BPJPH: Baru 1.158 Pelaku Usaha Daftar Sertifikasi Halal

Bantuan pembiayaan dari pemerintah juga telah mendorong peningkatan sertifikasi.

Rep: Umar Mukhtar / Red: Agus Yulianto
Mastuki.
Foto: Republika/Putra M. Akbar
Mastuki.

REPUBLIKA.CO.ID, JAKARTA -- Kepala Pusat Registrasi dan Sertifikasi Halal Badan Penyelenggara Jaminan Produk Halal (BPJPH) Mastuki menuturkan, sampai saat ini ada 1.158 pelaku usaha yang sudah terdaftar di Badan Penyelenggara Jaminan Produk Halal (BPJPH). Pelaku usaha yang melakukan pendaftaran sertifikasi halal diklaim meningkat.

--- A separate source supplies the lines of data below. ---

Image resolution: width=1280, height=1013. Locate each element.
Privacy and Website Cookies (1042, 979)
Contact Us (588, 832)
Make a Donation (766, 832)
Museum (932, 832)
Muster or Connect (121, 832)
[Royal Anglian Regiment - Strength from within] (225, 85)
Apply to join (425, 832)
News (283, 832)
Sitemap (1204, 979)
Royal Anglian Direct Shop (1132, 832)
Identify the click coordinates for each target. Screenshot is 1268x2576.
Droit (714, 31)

"Saat ini kami sedang memeriksa dokumen lagi yang masuk sekitar 150 pelaku usaha. Selama 4 bulan ini ada peningkatan jumlah meski tidak drastis," kata dia kepada Republika.co.id, Selasa (25/2).

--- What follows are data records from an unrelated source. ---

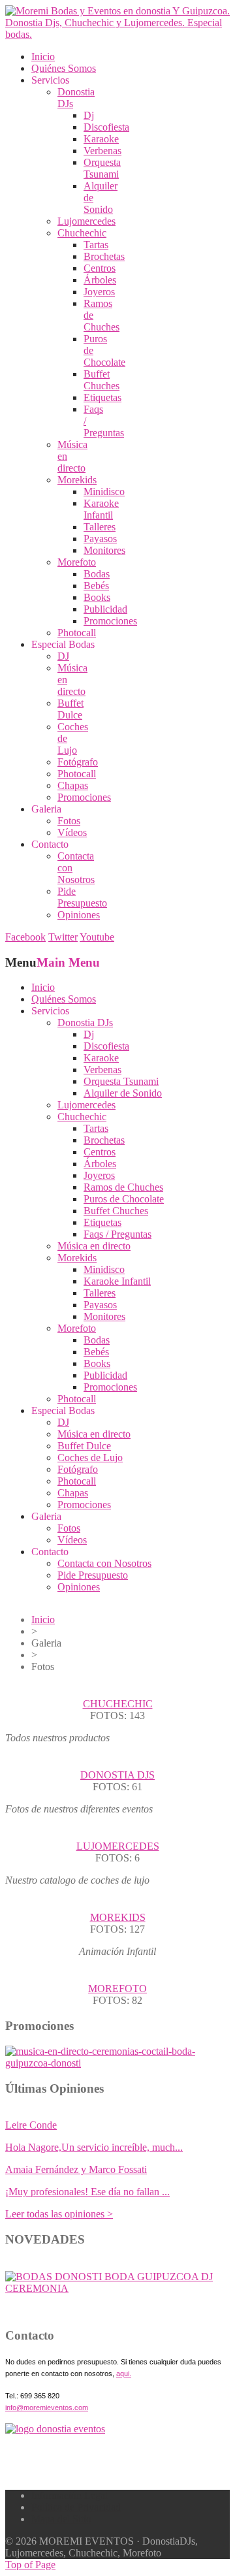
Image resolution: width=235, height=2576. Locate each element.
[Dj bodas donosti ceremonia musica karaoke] (55, 2428)
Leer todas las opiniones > (59, 2213)
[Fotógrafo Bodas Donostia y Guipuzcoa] (117, 2063)
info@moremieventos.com (46, 2407)
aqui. (123, 2373)
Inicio (43, 1619)
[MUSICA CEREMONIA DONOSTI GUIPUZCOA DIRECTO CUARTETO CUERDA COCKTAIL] (117, 2288)
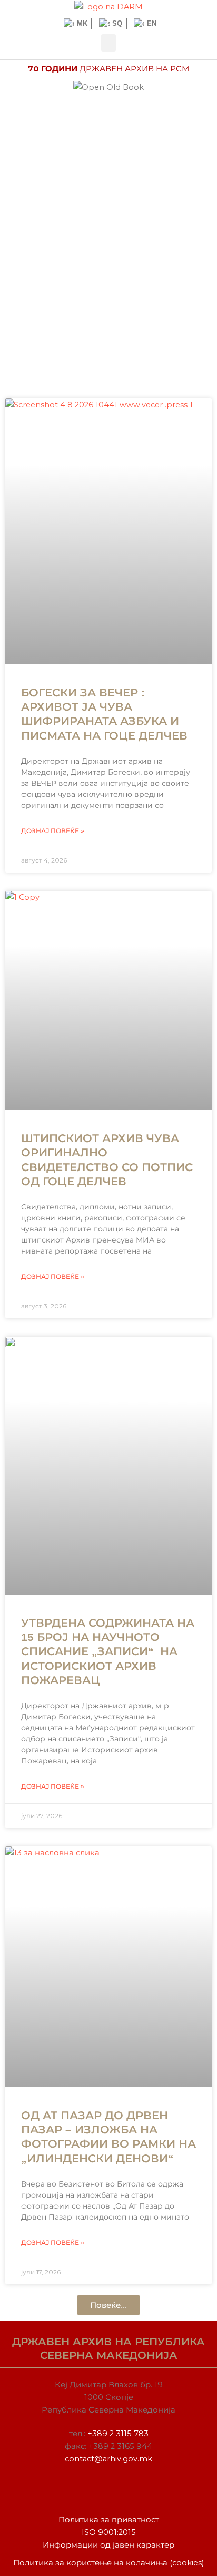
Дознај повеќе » (52, 831)
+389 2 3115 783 (118, 2433)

Mastuki melanjutkan, peningkatan kunjungan dan pendaftaran terjadi pada Desember 2019 dan Januari 2020, yakni sekitar 120 persen. Peningkatan ini dipengaruhi pembentukan Satuan Tugas (Satgas) BPJPH di seluruh daerah provinsi di Kantor Wilayah (Kanwil) Kementerian Agama.

"Kami sudah melakukan desentralisasi layanan. Sehingga pelaku usaha bisa langsung mengajukan sertifikat halal di Satgas BPJPH di Kanwil Kemenag seluruh Indonesia." ucap dia.

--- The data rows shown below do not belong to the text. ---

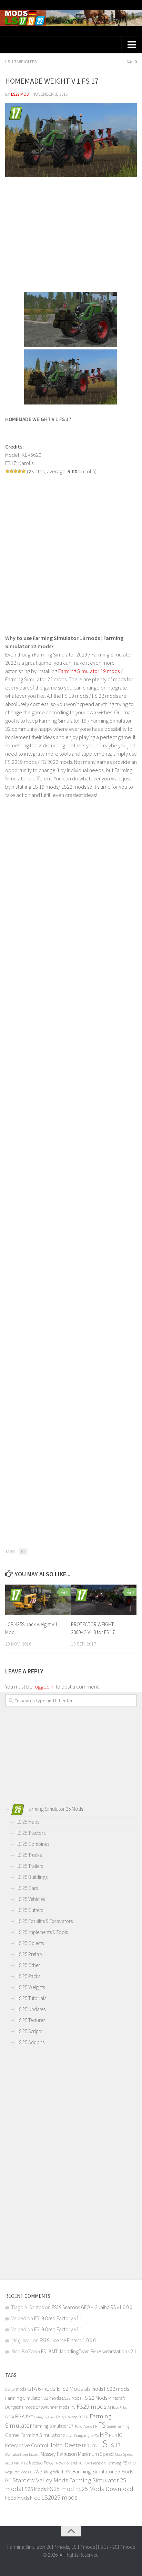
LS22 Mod (20, 94)
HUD (113, 2435)
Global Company (76, 2435)
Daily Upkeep (66, 2416)
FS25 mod (60, 2489)
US (32, 2472)
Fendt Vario (83, 2426)
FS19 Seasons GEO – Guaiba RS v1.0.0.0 (92, 2307)
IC (120, 2435)
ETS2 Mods (70, 2389)
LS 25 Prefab (29, 1954)
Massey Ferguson (59, 2454)
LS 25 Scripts (29, 2031)
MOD (9, 2463)
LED (85, 2446)
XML (69, 2472)
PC (80, 2462)
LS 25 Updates (31, 2009)
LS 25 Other (28, 1965)
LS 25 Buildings (32, 1877)
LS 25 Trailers (30, 1866)
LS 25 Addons (30, 2042)
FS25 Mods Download (104, 2489)
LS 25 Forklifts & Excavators (45, 1921)
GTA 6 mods (41, 2389)
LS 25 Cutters (30, 1910)
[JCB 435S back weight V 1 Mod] (38, 1600)
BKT (29, 2417)
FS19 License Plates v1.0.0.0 (67, 2340)
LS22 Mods (71, 2398)
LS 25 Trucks (29, 1855)
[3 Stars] (15, 471)
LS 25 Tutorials (31, 1998)
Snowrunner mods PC (55, 2407)
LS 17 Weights (21, 62)
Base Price (119, 2407)
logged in (43, 1686)
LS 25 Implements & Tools (42, 1932)
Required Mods (17, 2471)
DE (80, 2417)
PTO (132, 2462)
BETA (9, 2416)
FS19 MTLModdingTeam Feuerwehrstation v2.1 (88, 2351)
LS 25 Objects (30, 1943)
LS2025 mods (59, 2497)
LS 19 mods (15, 2389)
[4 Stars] (20, 471)
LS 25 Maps (28, 1822)
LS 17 (115, 2445)
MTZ (24, 2462)
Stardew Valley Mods (40, 2480)
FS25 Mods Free (22, 2497)
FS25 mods (91, 2406)
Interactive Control (26, 2445)
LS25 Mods (34, 2488)
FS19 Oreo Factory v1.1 (58, 2318)
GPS (94, 2435)
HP (104, 2434)
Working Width (50, 2472)
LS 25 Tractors (31, 1833)
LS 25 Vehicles (31, 1899)
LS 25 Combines (33, 1844)
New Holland (66, 2462)
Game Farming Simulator (33, 2435)
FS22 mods (116, 2388)
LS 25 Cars (27, 1888)
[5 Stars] (24, 471)
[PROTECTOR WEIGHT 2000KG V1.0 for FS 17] (103, 1600)
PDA (86, 2462)
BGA (20, 2416)
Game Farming (118, 2426)
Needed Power (42, 2463)
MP (16, 2462)
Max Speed (124, 2454)
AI (109, 2407)
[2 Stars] (11, 471)
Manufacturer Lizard (22, 2454)
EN (86, 2417)
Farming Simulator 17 (53, 2426)
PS (124, 2463)
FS (23, 1551)
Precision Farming (106, 2462)
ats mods (93, 2389)
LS (103, 2443)
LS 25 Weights (31, 1987)
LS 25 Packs (28, 1976)
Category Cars (44, 2417)
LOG (93, 2445)
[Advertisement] (71, 235)
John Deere (65, 2445)
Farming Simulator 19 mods (89, 670)
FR (95, 2426)
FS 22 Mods (94, 2397)
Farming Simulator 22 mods (33, 2398)
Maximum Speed (96, 2454)
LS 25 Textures (31, 2020)
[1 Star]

Untuk sementara ini, desentralisasi layanan sertifikasi halal baru dilakukan di tingkat pusat dan provinsi. Layanan tersebut juga akan ada di tingkat kabupaten/kota. Namun, pembentukannya direncanakan baru dimulai pada 2021.

"Prinsipnya, pelayanan harus mendekati pelaku usaha. Apalagi usaha mikro dan kecil yang ada di daerah-daerah, kampung, desa, pasti dibutuhkan layanan yang cepat dan menjangkau," katanya.

Peningkatan kunjungan dan pendaftaran sertifikasi halal, kata Mastuki, juga karena adanya bantuan pembiayaan dari pemerintah daerah melalui Dinas Koperasi UMK kepada banyak pelaku usaha. Daerah tersebut di antaranya Lampung, Banten, Jawa Barat, Jawa Timur dan Jawa Tengah.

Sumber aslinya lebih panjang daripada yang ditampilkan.